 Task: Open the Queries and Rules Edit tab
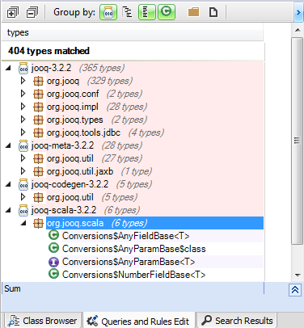pyautogui.click(x=138, y=322)

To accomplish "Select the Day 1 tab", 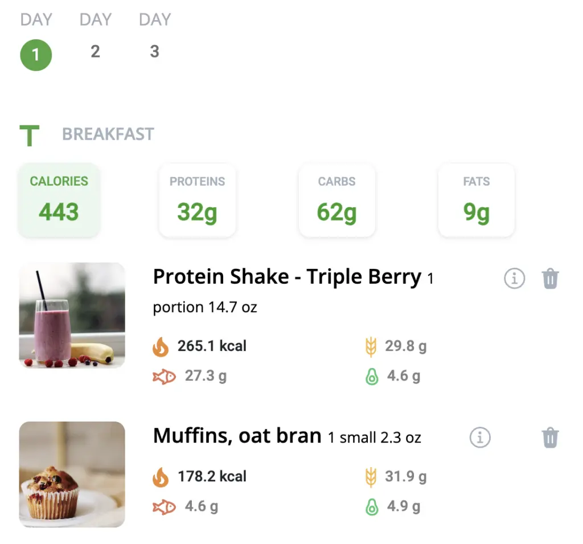I will point(36,55).
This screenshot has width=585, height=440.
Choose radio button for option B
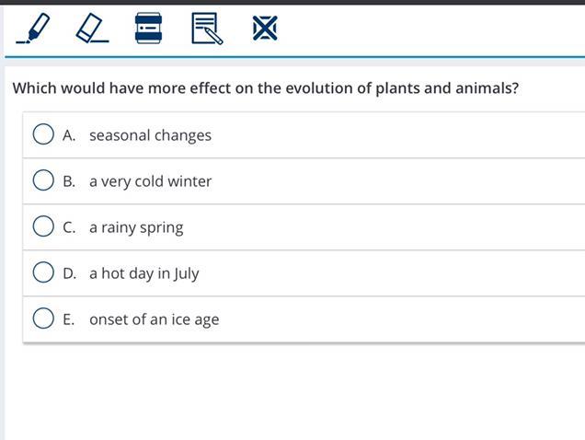click(43, 180)
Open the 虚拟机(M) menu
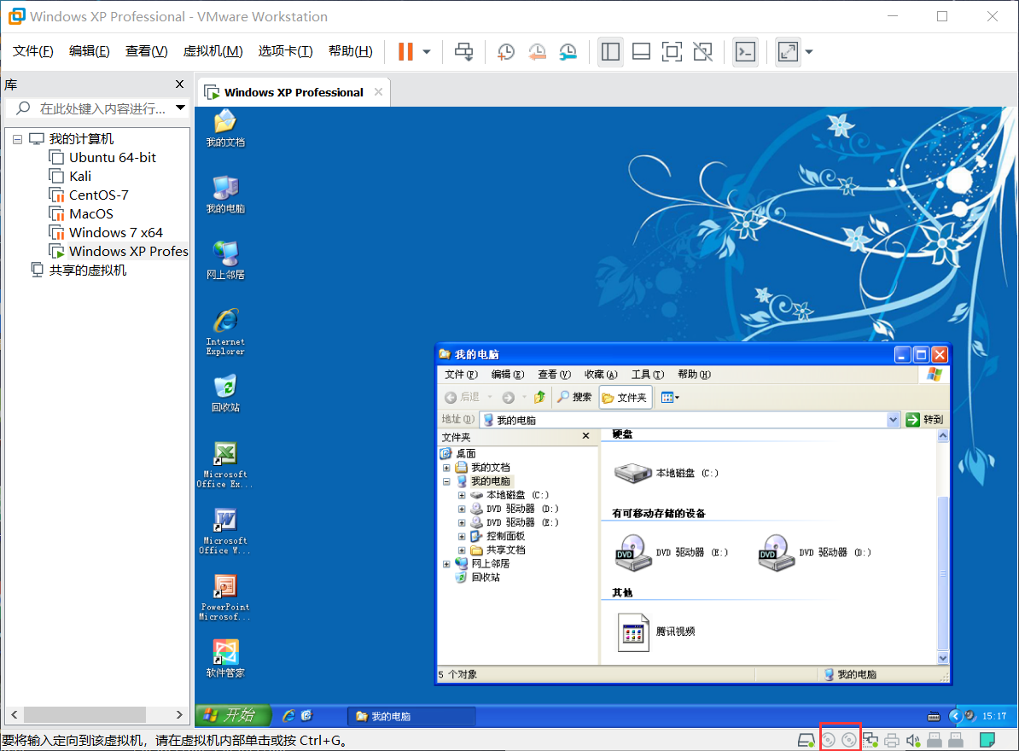Image resolution: width=1019 pixels, height=751 pixels. pos(213,50)
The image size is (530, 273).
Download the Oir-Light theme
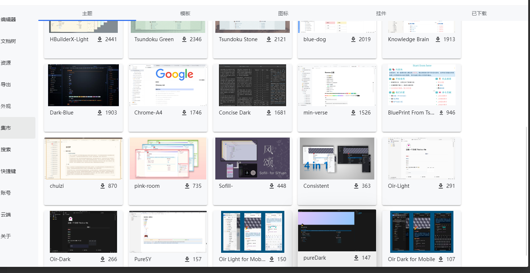coord(441,186)
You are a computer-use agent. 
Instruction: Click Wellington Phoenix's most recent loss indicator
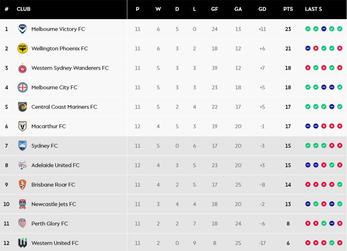[340, 49]
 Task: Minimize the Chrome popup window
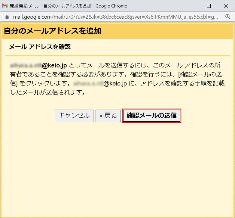[x=192, y=6]
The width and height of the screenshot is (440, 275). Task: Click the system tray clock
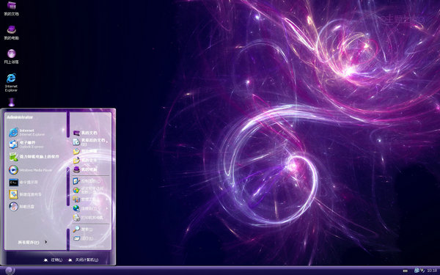click(432, 270)
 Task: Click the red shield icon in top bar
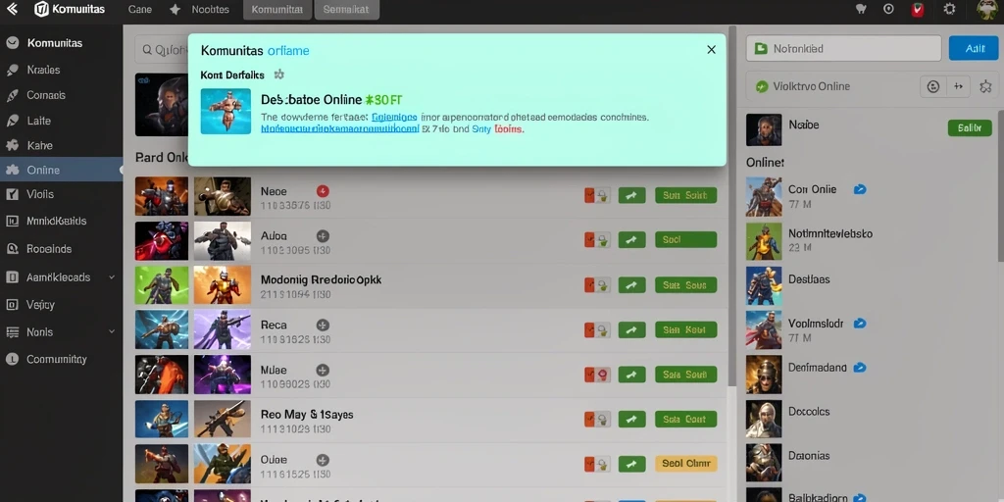pyautogui.click(x=918, y=10)
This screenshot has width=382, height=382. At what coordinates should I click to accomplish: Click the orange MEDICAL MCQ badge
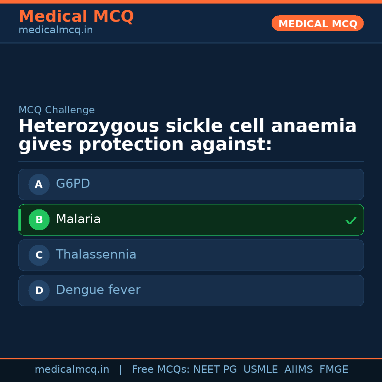317,23
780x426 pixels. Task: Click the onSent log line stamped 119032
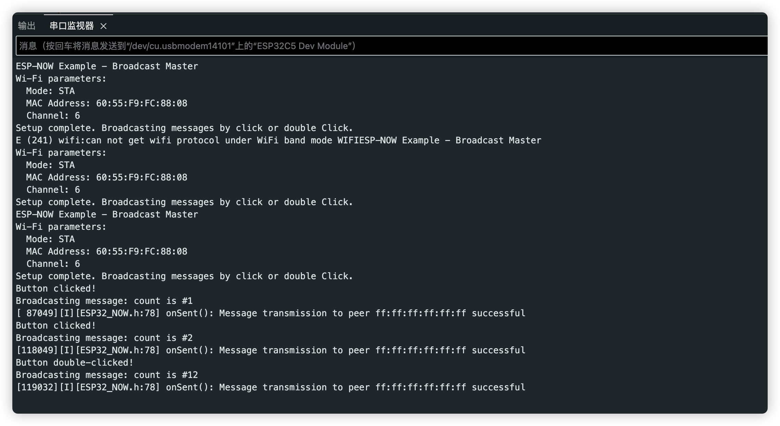point(271,387)
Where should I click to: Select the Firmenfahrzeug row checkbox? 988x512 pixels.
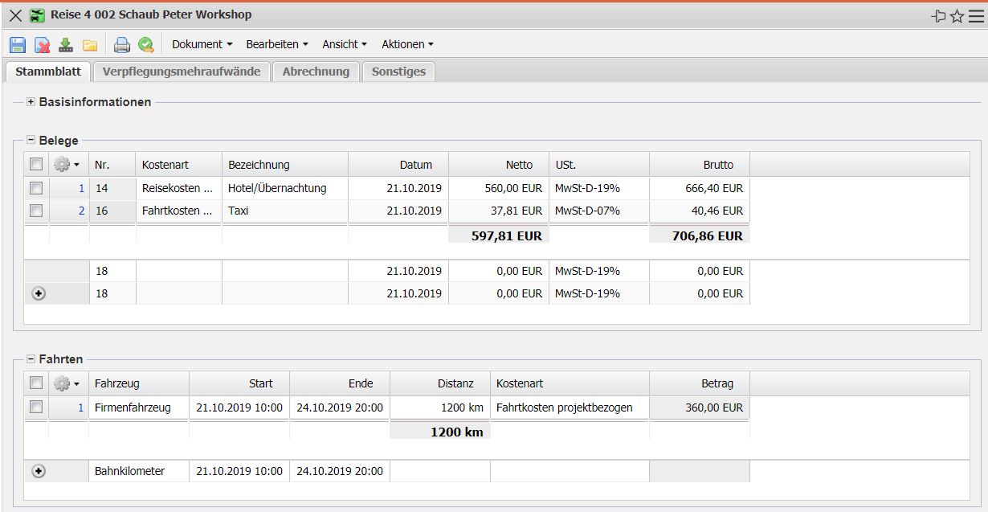click(36, 408)
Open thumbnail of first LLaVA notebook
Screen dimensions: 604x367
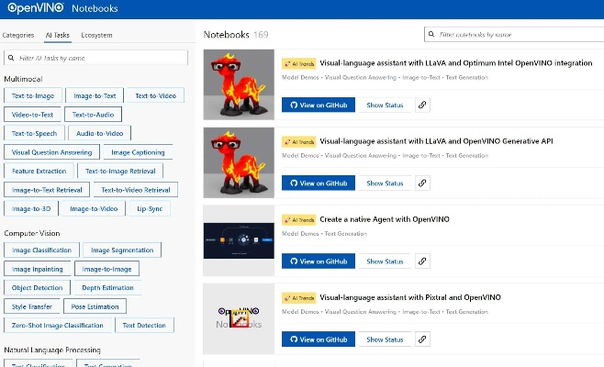(239, 84)
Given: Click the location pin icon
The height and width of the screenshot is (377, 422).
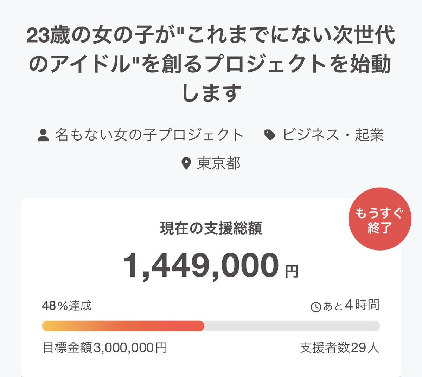Looking at the screenshot, I should pyautogui.click(x=186, y=164).
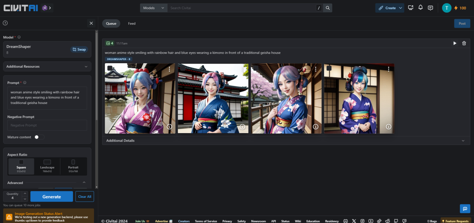Expand the Additional Details panel
This screenshot has height=223, width=474.
pos(286,141)
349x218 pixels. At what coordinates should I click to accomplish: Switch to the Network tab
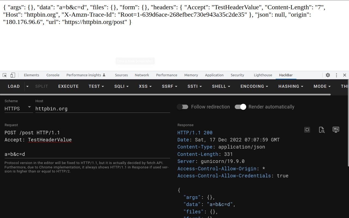[x=142, y=75]
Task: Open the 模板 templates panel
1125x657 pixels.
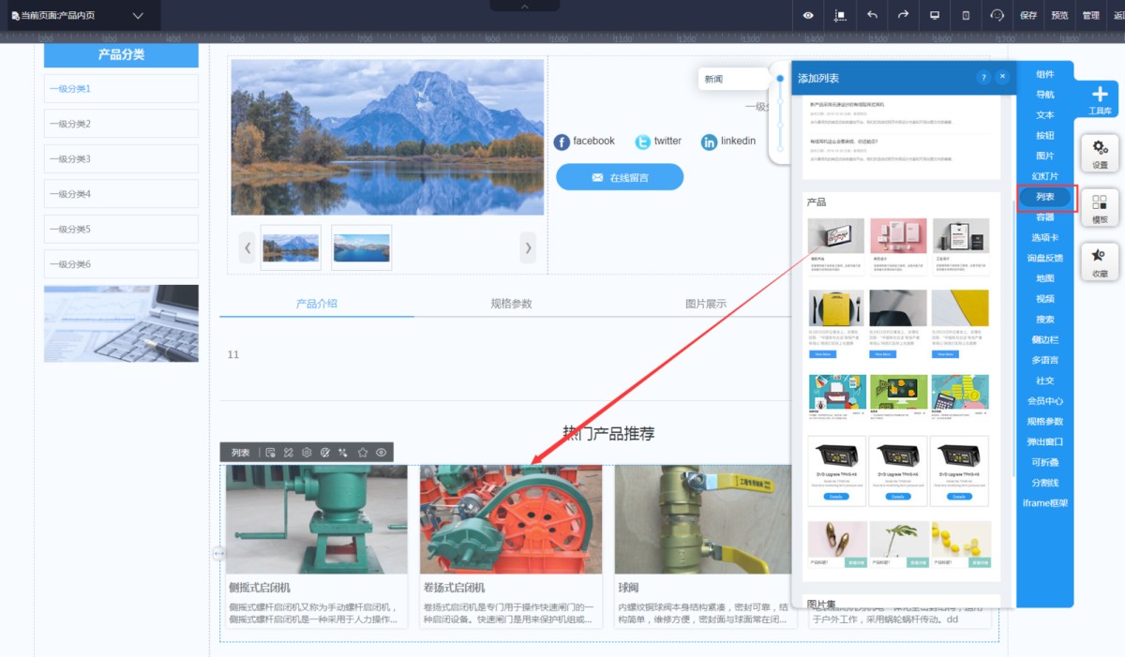Action: click(x=1100, y=207)
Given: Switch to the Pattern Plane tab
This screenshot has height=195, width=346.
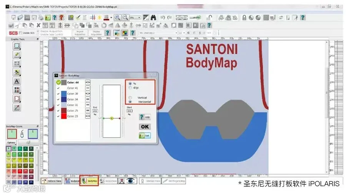Looking at the screenshot, I should point(52,181).
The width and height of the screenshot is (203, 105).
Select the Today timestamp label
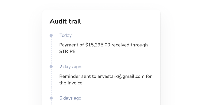pyautogui.click(x=65, y=36)
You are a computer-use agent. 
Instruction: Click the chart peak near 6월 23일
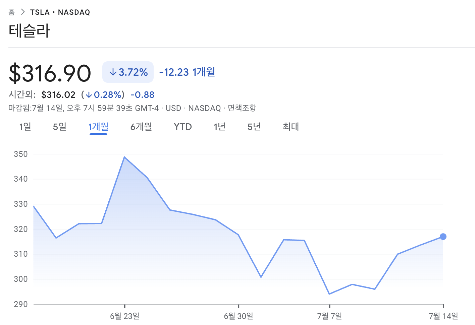124,157
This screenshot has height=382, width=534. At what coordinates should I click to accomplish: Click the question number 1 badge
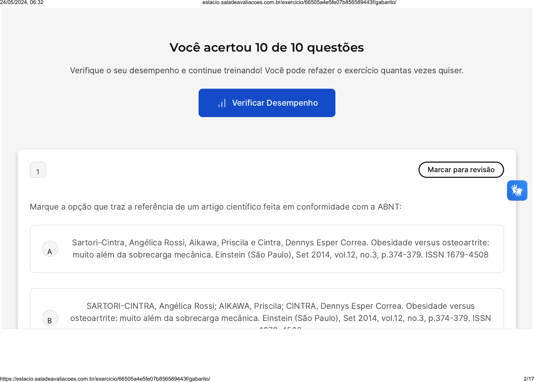38,170
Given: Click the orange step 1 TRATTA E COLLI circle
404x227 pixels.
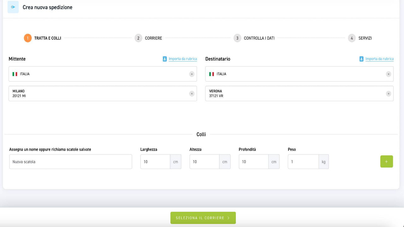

--------

• [Work instruction]
Transcribe the lines that run from the line bearing "Given: Click the location pin icon" through the last line of the data. Keep the wording exact and leave out every picture.

• [Solution]
Given: Click the location pin icon
The height and width of the screenshot is (377, 422).
Looking at the screenshot, I should pyautogui.click(x=186, y=164).
Expand the Additional Details panel
This screenshot has height=223, width=474.
pos(286,141)
349x218 pixels. At what coordinates should I click to accomplish: Switch to the Network tab
[x=142, y=75]
Task: Open the 模板 templates panel
1125x657 pixels.
Action: click(x=1100, y=207)
Given: Switch to the Pattern Plane tab
This screenshot has height=195, width=346.
Looking at the screenshot, I should point(52,181).
The width and height of the screenshot is (203, 105).
Select the Today timestamp label
pyautogui.click(x=65, y=36)
You are a computer-use agent. 
Instruction: Click the chart peak near 6월 23일
124,157
This screenshot has height=382, width=534. At what coordinates should I click to accomplish: Click the question number 1 badge
38,170
Given: Click the orange step 1 TRATTA E COLLI circle
404x227 pixels.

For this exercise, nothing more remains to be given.